Later that night, Evan and Nina came bearing a clarinet, a real one, that he had bought for its mouthpiece and was going to turn into a lamp, but decided Tin might like it. Like it? He was crazy over it. Marline was here too; we has asked her to be Tin’s legal guardian when we adopted him. We popped the cork on a bottle of champagne and everyone was about to cheer when I asked Evan if he knew that Marline was the legal guardian for Tin and that we felt good knowing that if something happened to us, she would be there for him to love and raise him as we would. I said we would like Tin to have you as a mentor, a man who can show him what it is to be a man, teach him about music, and be his godfather. That’s when we all started crying – tears all the way around the table. When we composed ourselves, he said, “I’d be honored.”

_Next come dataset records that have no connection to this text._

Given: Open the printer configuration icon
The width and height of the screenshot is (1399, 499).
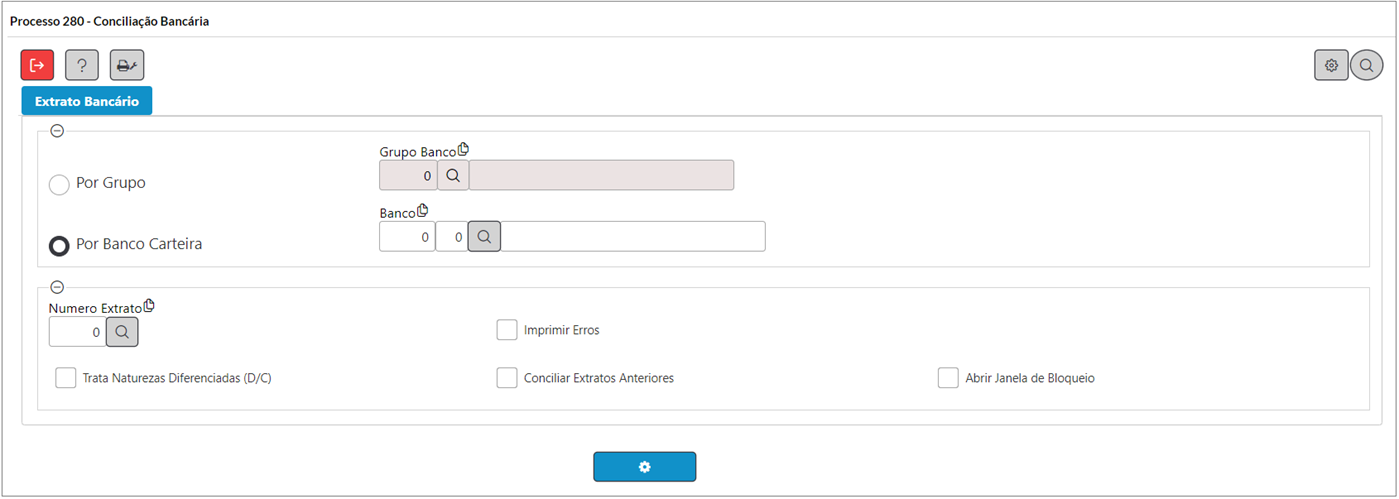Looking at the screenshot, I should (x=127, y=65).
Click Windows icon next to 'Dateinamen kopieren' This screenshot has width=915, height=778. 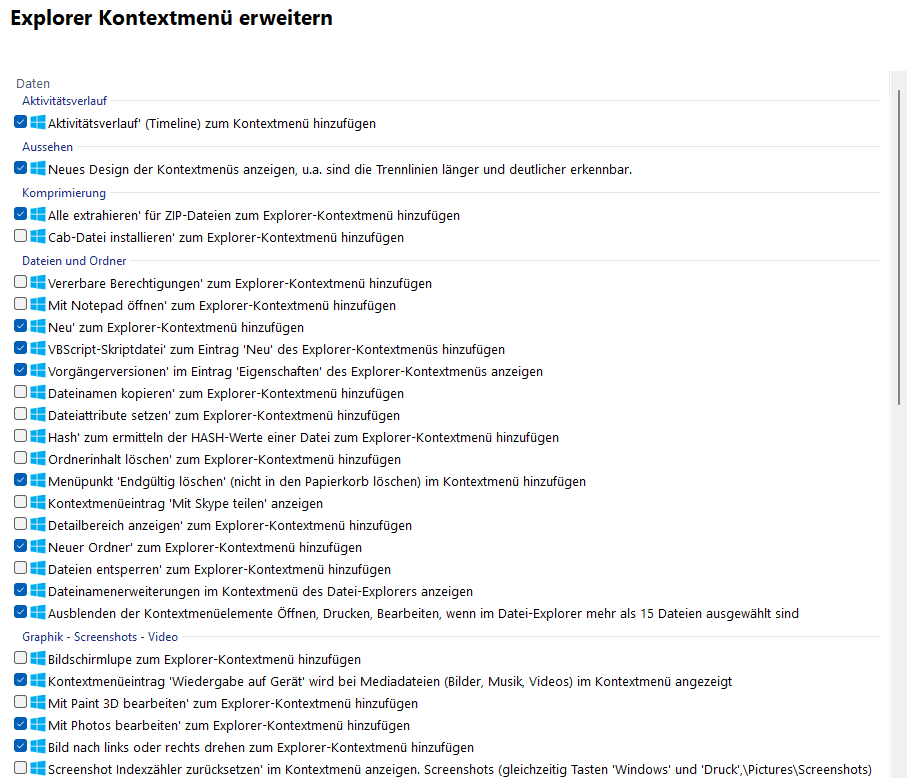pyautogui.click(x=38, y=393)
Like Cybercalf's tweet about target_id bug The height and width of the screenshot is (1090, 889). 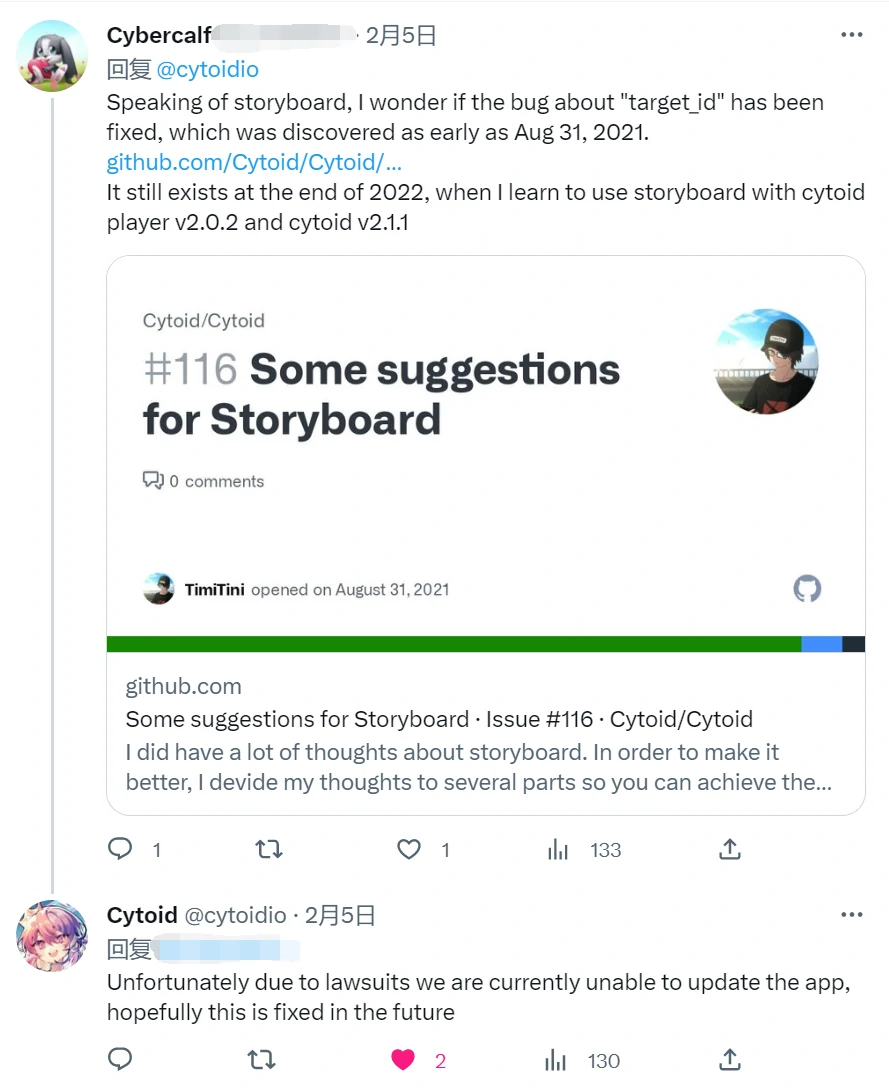[409, 850]
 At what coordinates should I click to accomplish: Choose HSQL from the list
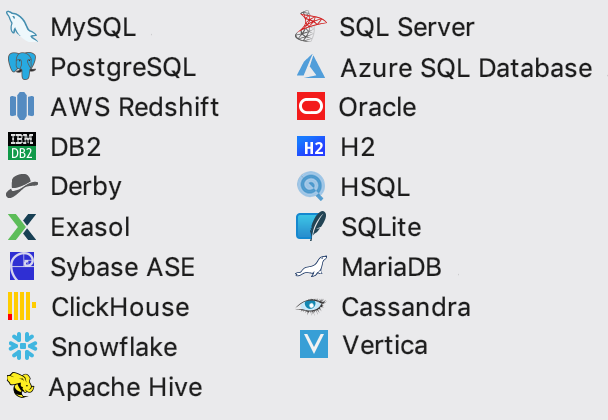(353, 186)

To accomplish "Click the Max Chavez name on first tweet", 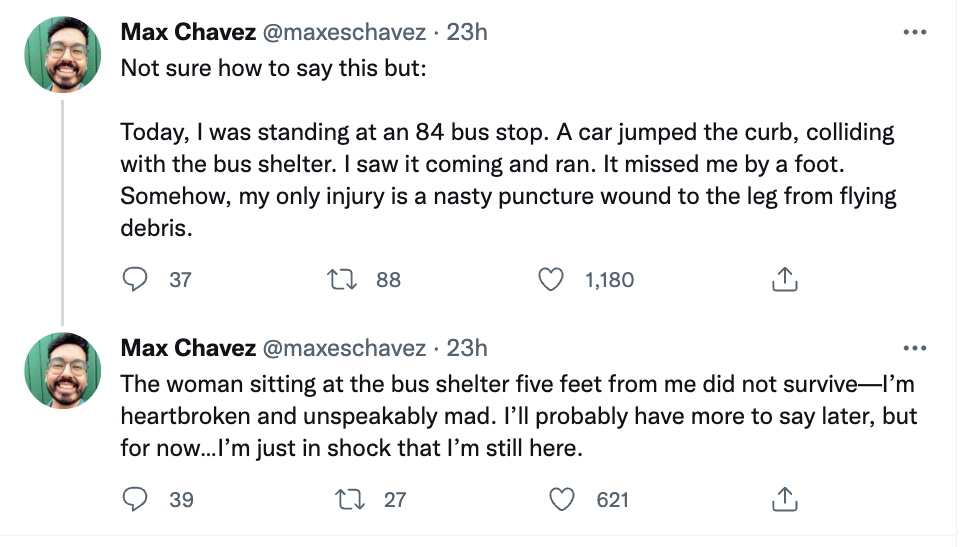I will point(186,32).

So here’s the story, a little boy was born in Gary, Indiana, and then he was adopted into a family in New Orleans, Louisiana, and he channels Louis Armstrong, and the first instrument he recognized was the clarinet and the first musician he wanted to hear again and again was Evan, and we asked Evan to play at his first birthday party, and he said he would do it for free because he had been adopted and he was flattered, and then Evan started coming around, bringing a butterfly kite (or bagash kite as Tin called it then) or a book or a stuffed alligator that is now called Evan, and something in the way they connected, these two souls, made it all seem so natural and organic. Then I was walking on the beach in Nantucket with a dear friend who had a child alone and she had said, the best thing I did was ask a man friend of mine to be her godfather, and I said, oh, and that would be Evan and then I talked to Tatjana when I returned home and she said of course, it would be Evan, and there we were, Tin walking around with his big clarinet that Evan had just brought, all of the adults that will care for Tin being very sentimental at the table with glasses of champagne, and we toasted to Marline’s, “This is what makes life beautiful.”

If you think about it, how often I rush to fill in the details of my own story instead of letting them unfold organically, you realize that the universe provides a better story than the one we were about to write for ourselves, so shhh, don’t be in such a hurry to get to the end, let the story unfold… .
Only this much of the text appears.